What the exercise asks.
Format every line of the entries below as a Markdown table with two columns, Row and Line, numbering the rows in order and leaving out blank lines.
>> start Records for the exercise
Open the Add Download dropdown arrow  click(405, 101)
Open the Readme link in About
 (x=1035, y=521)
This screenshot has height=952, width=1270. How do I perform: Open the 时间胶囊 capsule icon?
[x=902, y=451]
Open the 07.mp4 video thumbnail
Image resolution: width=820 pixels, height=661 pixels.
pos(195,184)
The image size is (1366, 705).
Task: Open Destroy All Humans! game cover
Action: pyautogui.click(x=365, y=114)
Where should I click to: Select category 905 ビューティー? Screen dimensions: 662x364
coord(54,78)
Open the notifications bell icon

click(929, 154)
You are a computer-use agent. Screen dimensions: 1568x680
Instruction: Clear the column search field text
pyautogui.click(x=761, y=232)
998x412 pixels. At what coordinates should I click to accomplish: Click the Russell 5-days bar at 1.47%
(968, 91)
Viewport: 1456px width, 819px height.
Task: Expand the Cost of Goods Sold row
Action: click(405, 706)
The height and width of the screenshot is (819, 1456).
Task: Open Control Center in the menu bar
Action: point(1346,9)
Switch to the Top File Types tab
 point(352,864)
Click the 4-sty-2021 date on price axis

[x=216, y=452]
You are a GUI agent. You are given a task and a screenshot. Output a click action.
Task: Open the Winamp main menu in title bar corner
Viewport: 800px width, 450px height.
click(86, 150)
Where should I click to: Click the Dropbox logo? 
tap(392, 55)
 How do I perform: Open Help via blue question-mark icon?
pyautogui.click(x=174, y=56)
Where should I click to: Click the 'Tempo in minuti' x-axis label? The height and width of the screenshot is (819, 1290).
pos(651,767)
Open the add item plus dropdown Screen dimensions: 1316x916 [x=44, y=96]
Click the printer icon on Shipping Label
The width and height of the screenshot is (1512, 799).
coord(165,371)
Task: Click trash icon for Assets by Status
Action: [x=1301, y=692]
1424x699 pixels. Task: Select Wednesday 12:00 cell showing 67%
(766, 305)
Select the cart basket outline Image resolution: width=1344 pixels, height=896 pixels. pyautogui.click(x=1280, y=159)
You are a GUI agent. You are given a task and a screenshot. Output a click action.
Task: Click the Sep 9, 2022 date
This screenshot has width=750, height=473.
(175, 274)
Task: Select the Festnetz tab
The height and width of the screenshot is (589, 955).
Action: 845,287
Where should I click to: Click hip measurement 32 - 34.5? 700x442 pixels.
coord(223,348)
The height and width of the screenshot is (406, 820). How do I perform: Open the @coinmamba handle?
>> end Records for the exercise
Finished answer.
| Row | Line |
|---|---|
| 1 | Open the Add Download dropdown arrow  click(405, 101) |
| 2 | Open the Readme link in About |
| 3 |  (x=1035, y=521) |
| 4 | This screenshot has height=952, width=1270. How do I perform: Open the 时间胶囊 capsule icon? |
| 5 | [x=902, y=451] |
| 6 | Open the 07.mp4 video thumbnail |
| 7 | Image resolution: width=820 pixels, height=661 pixels. |
| 8 | pos(195,184) |
| 9 | The image size is (1366, 705). |
| 10 | Task: Open Destroy All Humans! game cover |
| 11 | Action: pyautogui.click(x=365, y=114) |
| 12 | Where should I click to: Select category 905 ビューティー? Screen dimensions: 662x364 |
| 13 | coord(54,78) |
| 14 | Open the notifications bell icon |
| 15 | click(929, 154) |
| 16 | You are a computer-use agent. Screen dimensions: 1568x680 |
| 17 | Instruction: Clear the column search field text |
| 18 | pyautogui.click(x=761, y=232) |
| 19 | 998x412 pixels. At what coordinates should I click to accomplish: Click the Russell 5-days bar at 1.47% |
| 20 | (968, 91) |
| 21 | Viewport: 1456px width, 819px height. |
| 22 | Task: Expand the Cost of Goods Sold row |
| 23 | Action: click(405, 706) |
| 24 | The height and width of the screenshot is (819, 1456). |
| 25 | Task: Open Control Center in the menu bar |
| 26 | Action: point(1346,9) |
| 27 | Switch to the Top File Types tab |
| 28 |  point(352,864) |
| 29 | Click the 4-sty-2021 date on price axis |
| 30 | [x=216, y=452] |
| 31 | You are a GUI agent. You are given a task and a screenshot. Output a click action. |
| 32 | Task: Open the Winamp main menu in title bar corner |
| 33 | Viewport: 800px width, 450px height. |
| 34 | click(86, 150) |
| 35 | Where should I click to: Click the Dropbox logo?  |
| 36 | tap(392, 55) |
| 37 |  How do I perform: Open Help via blue question-mark icon? |
| 38 | pyautogui.click(x=174, y=56) |
| 39 | Where should I click to: Click the 'Tempo in minuti' x-axis label? The height and width of the screenshot is (819, 1290). |
| 40 | pos(651,767) |
| 41 | Open the add item plus dropdown Screen dimensions: 1316x916 [x=44, y=96] |
| 42 | Click the printer icon on Shipping Label |
| 43 | The width and height of the screenshot is (1512, 799). |
| 44 | coord(165,371) |
| 45 | Task: Click trash icon for Assets by Status |
| 46 | Action: [x=1301, y=692] |
| 47 | 1424x699 pixels. Task: Select Wednesday 12:00 cell showing 67% |
| 48 | (766, 305) |
| 49 | Select the cart basket outline Image resolution: width=1344 pixels, height=896 pixels. pyautogui.click(x=1280, y=159) |
| 50 | You are a GUI agent. You are given a task and a screenshot. Output a click action. |
| 51 | Task: Click the Sep 9, 2022 date |
| 52 | This screenshot has width=750, height=473. |
| 53 | (175, 274) |
| 54 | Task: Select the Festnetz tab |
| 55 | The height and width of the screenshot is (589, 955). |
| 56 | Action: 845,287 |
| 57 | Where should I click to: Click hip measurement 32 - 34.5? 700x442 pixels. |
| 58 | coord(223,348) |
| 59 | The height and width of the screenshot is (406, 820). How do I perform: Open the @coinmamba handle? |